2007 Sojourn Cellars "Gaps Crown" Sonoma Coast Pinot Noir

SKU #1046126 95 points Wine Spectator

 Beautifully crafted, ripe and juicy, with richly flavored blackberry and wild berry, sweet cherry, floral, anise and subtle herbal sage touches that are full-bodied, complex and long on the finish. Drink now through 2015.  (6/ 2009)

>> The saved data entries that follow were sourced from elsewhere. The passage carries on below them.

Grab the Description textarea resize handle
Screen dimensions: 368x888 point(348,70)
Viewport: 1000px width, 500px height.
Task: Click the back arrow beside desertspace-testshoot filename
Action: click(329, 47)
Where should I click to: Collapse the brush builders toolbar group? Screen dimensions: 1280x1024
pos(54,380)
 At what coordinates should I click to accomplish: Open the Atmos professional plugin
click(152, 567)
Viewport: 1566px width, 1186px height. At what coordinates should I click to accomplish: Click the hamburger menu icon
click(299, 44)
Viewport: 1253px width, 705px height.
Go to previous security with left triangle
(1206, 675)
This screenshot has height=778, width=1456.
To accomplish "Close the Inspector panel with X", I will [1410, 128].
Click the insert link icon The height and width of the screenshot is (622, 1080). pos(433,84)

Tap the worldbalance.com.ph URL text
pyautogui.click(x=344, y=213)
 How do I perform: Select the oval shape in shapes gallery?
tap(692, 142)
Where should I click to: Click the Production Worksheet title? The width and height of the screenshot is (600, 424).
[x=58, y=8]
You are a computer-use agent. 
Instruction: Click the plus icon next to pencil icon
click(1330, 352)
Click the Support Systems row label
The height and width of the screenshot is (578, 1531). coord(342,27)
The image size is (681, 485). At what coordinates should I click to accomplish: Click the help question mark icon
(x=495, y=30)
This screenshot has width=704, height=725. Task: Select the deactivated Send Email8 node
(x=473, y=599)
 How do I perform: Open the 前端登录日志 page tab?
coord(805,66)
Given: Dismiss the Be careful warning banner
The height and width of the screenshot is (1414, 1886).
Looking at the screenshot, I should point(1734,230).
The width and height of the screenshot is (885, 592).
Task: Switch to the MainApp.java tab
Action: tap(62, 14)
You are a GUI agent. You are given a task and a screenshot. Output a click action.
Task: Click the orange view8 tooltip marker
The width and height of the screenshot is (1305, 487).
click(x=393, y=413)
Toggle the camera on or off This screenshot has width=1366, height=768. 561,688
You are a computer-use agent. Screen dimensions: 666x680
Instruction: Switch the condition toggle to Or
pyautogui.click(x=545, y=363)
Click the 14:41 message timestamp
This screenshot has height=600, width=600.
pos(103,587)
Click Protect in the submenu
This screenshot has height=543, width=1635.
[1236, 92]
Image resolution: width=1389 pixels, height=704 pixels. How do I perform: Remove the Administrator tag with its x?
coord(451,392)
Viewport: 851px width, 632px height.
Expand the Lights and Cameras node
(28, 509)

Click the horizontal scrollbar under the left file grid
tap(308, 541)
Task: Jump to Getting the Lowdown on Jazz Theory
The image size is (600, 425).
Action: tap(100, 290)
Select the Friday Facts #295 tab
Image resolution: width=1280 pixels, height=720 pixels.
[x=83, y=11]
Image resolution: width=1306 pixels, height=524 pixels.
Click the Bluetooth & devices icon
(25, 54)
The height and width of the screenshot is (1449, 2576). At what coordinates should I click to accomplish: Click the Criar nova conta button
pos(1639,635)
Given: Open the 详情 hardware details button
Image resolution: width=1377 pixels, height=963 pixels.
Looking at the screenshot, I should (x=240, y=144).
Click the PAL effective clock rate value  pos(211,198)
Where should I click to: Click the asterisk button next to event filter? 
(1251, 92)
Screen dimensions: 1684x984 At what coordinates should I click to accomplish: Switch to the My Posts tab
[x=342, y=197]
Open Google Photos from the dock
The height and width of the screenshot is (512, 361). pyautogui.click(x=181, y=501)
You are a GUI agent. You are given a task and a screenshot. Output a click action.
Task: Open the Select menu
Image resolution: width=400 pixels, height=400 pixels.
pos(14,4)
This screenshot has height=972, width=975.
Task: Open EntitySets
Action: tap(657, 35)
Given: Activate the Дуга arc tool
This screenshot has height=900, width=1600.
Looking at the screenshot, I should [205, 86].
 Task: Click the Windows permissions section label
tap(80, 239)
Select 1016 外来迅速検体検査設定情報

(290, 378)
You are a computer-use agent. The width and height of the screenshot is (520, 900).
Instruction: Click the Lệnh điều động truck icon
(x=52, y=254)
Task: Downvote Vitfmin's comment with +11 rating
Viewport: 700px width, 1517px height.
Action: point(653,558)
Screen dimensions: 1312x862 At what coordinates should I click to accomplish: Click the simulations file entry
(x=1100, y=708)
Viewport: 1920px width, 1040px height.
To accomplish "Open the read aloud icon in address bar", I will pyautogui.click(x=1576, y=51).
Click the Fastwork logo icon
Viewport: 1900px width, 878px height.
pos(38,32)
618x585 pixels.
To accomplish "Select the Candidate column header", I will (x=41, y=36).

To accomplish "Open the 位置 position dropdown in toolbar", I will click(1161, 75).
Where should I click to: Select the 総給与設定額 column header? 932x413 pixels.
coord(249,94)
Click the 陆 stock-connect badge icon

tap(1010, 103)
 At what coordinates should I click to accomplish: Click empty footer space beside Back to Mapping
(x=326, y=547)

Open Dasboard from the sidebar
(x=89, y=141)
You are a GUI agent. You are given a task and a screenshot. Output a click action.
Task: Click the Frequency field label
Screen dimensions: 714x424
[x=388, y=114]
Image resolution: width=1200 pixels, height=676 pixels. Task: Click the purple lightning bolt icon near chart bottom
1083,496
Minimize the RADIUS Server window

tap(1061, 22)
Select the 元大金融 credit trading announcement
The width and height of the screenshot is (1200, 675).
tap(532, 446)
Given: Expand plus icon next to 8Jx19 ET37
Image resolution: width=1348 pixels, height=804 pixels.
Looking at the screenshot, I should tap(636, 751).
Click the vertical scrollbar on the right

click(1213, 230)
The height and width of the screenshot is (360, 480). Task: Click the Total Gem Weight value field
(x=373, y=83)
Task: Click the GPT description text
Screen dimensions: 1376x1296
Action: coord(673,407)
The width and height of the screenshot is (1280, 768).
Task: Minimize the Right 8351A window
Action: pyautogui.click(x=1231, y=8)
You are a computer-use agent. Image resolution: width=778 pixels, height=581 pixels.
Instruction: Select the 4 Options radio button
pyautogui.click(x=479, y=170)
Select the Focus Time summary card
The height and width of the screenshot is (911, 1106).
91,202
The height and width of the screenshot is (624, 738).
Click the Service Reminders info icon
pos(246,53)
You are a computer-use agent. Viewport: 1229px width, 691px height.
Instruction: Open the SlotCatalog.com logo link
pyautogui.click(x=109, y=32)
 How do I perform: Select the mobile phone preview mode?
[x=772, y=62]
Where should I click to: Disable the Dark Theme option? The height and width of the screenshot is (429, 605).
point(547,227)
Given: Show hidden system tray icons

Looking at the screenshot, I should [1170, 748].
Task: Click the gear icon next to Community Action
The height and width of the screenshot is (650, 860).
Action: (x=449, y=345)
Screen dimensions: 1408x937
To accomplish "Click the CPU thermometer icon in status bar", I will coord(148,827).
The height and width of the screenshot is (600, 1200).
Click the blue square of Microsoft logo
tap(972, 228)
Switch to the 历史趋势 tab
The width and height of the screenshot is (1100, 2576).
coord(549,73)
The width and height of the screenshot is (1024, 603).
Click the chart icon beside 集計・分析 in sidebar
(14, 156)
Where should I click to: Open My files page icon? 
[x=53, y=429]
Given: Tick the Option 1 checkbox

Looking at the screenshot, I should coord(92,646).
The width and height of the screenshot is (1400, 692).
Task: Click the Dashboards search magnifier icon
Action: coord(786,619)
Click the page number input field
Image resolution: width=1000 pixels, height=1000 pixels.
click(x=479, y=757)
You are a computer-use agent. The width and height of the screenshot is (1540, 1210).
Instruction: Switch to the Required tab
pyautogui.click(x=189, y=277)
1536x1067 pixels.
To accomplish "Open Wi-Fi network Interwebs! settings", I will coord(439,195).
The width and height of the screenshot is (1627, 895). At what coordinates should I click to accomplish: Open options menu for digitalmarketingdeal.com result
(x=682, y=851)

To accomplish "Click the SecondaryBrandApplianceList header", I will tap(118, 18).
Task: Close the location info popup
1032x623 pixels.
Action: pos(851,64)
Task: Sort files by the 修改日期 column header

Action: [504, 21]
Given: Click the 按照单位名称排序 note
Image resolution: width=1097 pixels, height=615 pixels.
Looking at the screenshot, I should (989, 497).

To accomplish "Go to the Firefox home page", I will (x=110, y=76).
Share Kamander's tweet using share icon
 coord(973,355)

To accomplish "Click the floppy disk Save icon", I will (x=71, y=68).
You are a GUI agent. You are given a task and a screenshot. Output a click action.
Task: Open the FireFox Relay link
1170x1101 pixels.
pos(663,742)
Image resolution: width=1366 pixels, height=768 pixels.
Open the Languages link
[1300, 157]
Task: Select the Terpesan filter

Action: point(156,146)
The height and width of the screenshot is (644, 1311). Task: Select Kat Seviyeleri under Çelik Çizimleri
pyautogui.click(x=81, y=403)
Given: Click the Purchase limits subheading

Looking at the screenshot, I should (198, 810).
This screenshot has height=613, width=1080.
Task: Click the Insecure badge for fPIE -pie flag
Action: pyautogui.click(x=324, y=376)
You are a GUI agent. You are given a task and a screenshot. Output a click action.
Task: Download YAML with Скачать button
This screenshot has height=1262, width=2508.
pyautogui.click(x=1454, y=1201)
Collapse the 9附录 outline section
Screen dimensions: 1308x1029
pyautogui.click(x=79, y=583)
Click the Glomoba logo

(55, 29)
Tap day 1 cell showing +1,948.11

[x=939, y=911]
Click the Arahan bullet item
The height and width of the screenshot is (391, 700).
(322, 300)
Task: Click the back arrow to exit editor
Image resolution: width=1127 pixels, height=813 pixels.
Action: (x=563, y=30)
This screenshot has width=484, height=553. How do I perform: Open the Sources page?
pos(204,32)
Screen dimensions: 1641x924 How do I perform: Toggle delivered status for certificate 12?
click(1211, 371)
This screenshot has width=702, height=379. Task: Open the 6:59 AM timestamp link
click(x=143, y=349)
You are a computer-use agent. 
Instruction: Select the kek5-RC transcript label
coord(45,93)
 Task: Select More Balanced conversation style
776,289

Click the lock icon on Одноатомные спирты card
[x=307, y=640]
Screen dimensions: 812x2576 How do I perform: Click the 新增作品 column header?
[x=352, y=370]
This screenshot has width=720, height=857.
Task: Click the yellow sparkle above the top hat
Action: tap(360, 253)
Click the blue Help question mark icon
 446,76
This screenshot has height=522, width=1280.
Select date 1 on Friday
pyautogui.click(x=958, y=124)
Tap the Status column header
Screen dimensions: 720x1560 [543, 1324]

92 points Connoisseurs Guide

 This precise, very well-focused youngster exhibits a wealth of juicy, cherry-like fruit and is at the same time marked by a fine sense of vitality. It is fairly full-bodied and yet firmed by streak of vibrant acidity that lends a touch of tartness to its lengthy finish. If an attractive wine that will serve well early on with medallions of pork napped in creamy sauces, it needs a bit of age before hitting full stride and comes with urgings for a few years of time in the cellar.  (6/ 2009)

K&L Notes

96 points in the Pinot Report: "Medium-deep ruby color; deep, slightly closed. Complex red cherry and raspberry aromas; rich ripe cherry flavors. Spice and cinnamon notes; silky texture, sweet oak; great structure and balance; long finish. Very deep and complex Pinot that already has layers and layers of flavor. A great statement of the quality of this new vineyard." (01/09) The Gaps Crown Vineyard is pure excitement in a glass. The vineyard is located in the west-facing slopes of Sonoma Mountain, where the high winds and cool fog of the Petaluma Gap exert their influence. With this cooling influence, it would seem that this wine is destined for restraint; instead the wine is loaded with black cherry, wild raspberries, clove and cinnamon. The Gaps Crown is deep and long on the palate filled with complexities. In 2008, Kosta Browne will release their own Gaps Crown as a single vineyard, why wait when you can stay ahead of the curve with Sojourn Cellars. (Keith Mabry, K&L Wine Merchants)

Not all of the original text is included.